Impeachment does imply actual crime, however, per the constitution. What we witnessed was a bill of attainder. With a few bits of falsified evidence by the prosecution (dates, doctoring evidence submitted). And the basis for impeachment was for actions that were not violation of law.
It was a complete joke and it got the outcome one might expect.
If Trump sees legal consequences, it won't be over anything to do with the capital riot.
No, no actual law has to be broken to be impeached. "High crimes and misdemeanors" is non specific
???
What is your operating definition for the terms "high crime" and "misdemeanor"? The former is objectively a violation of actual law. If your standard for "misdemeanor" in the context of impeachment doesn't require a law to be broken, you don't have a standard for impeachment.
Now if the president does commit and actual crime, he apparently can be prosecuted later for that crime in a criminal or civil court.
This, however, is correct. Though it's an unsettled legal question to what extent a president (while still president) could pardon himself.
Then hopefully Trump faces a charge in court for fomenting rebellion, or sedition, if not outright treason. Something has to stick.
Not a chance in hell. Consider the case history on this and it would be a massive break in precedent. They'd be much better off going after him for taxes or something similar.

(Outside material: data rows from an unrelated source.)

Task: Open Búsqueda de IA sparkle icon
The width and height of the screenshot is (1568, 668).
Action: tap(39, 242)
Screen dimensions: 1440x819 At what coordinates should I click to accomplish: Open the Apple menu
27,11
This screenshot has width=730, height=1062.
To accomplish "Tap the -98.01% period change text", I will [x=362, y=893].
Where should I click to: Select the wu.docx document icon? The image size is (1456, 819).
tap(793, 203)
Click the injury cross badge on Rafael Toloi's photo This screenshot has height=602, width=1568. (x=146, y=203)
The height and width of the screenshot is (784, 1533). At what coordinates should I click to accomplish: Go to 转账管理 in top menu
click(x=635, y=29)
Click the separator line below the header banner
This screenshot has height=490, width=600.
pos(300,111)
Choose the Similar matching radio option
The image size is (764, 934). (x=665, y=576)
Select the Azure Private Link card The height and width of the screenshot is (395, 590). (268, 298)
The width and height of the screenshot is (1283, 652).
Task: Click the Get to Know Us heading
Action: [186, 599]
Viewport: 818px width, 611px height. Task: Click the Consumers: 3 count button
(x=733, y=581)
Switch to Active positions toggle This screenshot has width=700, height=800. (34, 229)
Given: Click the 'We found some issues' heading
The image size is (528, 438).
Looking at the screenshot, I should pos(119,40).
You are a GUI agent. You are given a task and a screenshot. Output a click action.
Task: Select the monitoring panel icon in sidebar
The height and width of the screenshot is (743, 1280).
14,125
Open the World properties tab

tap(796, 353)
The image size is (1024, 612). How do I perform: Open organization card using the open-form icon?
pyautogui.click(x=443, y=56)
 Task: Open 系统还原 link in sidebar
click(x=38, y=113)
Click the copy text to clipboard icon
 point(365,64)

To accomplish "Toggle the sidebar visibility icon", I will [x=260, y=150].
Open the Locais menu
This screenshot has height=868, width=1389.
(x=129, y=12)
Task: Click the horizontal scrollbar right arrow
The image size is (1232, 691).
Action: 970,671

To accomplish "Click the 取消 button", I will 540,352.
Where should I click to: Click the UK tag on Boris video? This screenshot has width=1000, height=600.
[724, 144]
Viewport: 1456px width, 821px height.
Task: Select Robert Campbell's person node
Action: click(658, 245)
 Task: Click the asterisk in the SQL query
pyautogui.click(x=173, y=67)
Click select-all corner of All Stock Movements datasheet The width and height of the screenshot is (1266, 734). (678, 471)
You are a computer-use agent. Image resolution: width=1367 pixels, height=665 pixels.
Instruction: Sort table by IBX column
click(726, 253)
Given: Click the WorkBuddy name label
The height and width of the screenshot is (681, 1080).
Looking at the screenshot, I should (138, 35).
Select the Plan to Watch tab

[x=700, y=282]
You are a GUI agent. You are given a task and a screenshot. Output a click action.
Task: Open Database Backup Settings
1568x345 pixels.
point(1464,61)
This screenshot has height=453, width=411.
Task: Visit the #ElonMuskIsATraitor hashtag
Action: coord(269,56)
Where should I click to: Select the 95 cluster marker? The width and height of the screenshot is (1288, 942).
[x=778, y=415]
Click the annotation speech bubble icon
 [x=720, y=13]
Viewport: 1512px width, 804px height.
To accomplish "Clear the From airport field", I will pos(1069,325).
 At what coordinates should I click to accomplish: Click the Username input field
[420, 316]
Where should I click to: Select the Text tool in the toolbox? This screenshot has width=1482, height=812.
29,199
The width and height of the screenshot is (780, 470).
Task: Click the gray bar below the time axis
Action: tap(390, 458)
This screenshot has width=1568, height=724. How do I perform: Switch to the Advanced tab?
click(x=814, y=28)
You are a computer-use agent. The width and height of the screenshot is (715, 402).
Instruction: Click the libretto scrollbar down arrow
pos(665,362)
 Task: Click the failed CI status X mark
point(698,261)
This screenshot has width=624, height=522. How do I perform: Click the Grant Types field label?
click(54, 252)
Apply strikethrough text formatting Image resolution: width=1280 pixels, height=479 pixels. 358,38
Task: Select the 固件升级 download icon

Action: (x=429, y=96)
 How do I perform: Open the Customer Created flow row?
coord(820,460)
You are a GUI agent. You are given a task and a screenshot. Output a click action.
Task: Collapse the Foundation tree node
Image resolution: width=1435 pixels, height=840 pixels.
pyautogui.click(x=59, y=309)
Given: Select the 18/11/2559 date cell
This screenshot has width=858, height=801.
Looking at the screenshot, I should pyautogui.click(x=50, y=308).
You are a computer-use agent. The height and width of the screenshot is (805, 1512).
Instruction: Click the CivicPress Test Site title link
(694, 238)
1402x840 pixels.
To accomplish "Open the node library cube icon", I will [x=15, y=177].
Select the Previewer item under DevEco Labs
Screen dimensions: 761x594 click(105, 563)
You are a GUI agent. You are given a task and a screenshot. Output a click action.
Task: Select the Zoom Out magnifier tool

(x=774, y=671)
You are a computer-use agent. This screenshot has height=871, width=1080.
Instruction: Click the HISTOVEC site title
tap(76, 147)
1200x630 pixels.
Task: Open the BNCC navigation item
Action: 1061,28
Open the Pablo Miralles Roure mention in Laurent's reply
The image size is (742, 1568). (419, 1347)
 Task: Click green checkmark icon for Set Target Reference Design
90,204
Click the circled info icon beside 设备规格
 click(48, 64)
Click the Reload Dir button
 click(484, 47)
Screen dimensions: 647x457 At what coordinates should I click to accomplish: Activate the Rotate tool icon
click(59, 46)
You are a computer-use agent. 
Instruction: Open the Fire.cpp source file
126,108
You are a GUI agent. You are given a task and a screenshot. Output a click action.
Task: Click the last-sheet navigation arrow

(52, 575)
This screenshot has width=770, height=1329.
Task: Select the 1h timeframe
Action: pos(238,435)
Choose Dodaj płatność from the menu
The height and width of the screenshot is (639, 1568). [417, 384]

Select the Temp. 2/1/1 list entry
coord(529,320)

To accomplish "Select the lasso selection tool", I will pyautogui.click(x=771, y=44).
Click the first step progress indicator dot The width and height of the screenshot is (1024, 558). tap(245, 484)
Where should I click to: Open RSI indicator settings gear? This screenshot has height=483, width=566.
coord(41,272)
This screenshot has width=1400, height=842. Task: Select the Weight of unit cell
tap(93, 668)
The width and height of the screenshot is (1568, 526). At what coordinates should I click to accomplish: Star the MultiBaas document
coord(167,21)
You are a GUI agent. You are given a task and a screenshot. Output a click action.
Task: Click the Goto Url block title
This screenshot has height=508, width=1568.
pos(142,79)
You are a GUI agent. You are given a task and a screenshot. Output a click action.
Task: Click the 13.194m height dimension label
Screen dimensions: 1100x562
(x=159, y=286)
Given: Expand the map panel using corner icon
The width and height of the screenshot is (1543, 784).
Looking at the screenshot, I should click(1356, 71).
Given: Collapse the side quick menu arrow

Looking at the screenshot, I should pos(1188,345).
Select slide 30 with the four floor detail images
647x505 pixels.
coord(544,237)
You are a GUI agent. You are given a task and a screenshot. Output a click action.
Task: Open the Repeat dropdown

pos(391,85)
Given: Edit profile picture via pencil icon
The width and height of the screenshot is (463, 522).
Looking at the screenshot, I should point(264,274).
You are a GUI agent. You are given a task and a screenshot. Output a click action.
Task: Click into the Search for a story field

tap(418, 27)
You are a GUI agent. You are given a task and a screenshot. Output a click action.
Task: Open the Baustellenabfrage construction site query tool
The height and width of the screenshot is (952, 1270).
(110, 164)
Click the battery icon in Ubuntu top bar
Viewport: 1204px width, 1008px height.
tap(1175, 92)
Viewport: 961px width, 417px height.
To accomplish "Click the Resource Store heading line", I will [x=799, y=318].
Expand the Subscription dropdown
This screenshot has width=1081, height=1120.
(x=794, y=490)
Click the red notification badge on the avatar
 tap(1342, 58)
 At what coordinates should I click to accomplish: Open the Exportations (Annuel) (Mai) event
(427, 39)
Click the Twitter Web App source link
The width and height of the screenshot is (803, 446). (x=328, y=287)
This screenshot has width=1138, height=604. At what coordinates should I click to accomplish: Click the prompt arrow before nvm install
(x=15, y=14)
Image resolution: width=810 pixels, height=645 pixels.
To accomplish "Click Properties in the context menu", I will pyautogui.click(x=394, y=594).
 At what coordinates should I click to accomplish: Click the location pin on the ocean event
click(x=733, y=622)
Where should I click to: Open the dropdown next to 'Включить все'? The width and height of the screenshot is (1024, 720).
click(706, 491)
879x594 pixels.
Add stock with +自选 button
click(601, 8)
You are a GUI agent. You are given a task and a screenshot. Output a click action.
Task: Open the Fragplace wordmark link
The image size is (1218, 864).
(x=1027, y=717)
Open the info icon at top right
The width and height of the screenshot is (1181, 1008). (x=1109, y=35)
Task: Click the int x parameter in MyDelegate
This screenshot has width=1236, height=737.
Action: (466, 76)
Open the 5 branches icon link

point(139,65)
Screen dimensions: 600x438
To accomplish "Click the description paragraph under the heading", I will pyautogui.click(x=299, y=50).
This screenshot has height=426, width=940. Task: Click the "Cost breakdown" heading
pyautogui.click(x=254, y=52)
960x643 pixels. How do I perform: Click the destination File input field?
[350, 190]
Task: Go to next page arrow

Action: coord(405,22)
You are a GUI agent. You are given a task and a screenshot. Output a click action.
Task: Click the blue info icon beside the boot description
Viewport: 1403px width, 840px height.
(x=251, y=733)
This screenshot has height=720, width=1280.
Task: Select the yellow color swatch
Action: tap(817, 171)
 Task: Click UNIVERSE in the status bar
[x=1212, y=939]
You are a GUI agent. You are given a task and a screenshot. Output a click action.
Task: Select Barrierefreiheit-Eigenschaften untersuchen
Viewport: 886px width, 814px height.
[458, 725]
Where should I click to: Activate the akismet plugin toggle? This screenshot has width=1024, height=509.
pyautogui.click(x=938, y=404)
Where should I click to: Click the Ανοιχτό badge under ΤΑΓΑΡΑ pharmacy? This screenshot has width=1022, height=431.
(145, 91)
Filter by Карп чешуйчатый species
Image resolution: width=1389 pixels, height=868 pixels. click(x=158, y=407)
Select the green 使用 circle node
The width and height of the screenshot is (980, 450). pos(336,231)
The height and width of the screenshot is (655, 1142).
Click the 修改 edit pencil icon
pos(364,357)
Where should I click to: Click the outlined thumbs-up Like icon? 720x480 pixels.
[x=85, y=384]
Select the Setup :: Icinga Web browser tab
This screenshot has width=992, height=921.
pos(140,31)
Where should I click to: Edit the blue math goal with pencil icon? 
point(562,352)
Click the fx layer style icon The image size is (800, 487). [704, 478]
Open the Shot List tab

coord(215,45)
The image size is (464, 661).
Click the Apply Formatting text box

Though I'm not a fan of "find me a man and I'll find you a crime" type conduct.
I think the most likely winners are GA election tampering and NY corruption.
GA election tampering would be interesting. If Trump's money is where his mouth is (in the figurative sense), he would welcome this because it would open the entire GA election process to discovery and forcibly grant him the platform the courts refused. I would be surprised if anybody were willing to bring that or NY corruption to court. Trump might be guilty in those or he might not be, and I don't know to what extent. But I suspect a lot of folks surrounding those want nothing to do with the legal process of discovery and the resulting publicity that would bring.
Simple analogy: if an employee murders a customer, they are likely to get fired and tried under criminal law.
That's not a useful analogy in this context. As a simple fact of law the actions Trump took leading up to the riot factually don't align with the allegations made in the impeachment.
Presumably, an employee accused of murder who actually just said "I hate these types of players in Call of Duty and wish they would die" who then got fired on the basis of him committing murder would have a case against both the firing and the false allegation.